TASK INSTRUCTIONS: Go through the material under this sentence. Return every line holding "accomplish".

SUPPLIED DATA:
◇ ◇ ◇ ◇ ◇

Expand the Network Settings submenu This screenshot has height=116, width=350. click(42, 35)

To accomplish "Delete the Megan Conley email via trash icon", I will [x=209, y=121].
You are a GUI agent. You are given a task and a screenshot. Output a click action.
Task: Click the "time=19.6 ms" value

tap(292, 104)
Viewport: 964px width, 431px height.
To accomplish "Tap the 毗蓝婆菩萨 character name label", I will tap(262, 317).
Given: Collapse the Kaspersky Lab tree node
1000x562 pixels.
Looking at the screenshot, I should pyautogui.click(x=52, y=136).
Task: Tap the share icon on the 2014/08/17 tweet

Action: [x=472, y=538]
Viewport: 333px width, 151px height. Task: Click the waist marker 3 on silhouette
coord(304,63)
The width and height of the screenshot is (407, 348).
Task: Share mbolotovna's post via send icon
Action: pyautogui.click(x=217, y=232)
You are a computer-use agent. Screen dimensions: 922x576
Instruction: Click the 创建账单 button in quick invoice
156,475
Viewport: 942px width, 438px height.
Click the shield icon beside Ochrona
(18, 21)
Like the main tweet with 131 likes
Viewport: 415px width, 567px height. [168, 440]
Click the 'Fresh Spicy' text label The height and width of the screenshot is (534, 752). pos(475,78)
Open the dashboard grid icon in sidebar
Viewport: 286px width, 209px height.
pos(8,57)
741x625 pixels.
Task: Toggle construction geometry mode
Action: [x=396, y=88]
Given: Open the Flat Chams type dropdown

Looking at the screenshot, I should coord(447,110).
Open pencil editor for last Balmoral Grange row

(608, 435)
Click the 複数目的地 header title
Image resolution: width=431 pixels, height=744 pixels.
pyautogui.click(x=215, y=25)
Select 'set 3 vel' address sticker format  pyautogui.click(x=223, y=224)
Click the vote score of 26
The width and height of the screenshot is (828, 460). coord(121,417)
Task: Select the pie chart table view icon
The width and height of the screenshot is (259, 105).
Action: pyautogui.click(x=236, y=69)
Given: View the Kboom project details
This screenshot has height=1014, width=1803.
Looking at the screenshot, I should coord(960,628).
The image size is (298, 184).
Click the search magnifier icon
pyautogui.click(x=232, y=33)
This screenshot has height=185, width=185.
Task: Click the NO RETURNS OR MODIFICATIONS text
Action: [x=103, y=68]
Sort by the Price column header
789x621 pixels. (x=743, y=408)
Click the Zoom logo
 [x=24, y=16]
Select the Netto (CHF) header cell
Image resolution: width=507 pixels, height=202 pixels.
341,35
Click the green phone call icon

◇ ◇ ◇ ◇ ◇

ANSWER TO THIS EXERCISE:
To accomplish "Delete the Megan Conley email via trash icon", I will [x=209, y=121].
To accomplish "Tap the 毗蓝婆菩萨 character name label", I will tap(262, 317).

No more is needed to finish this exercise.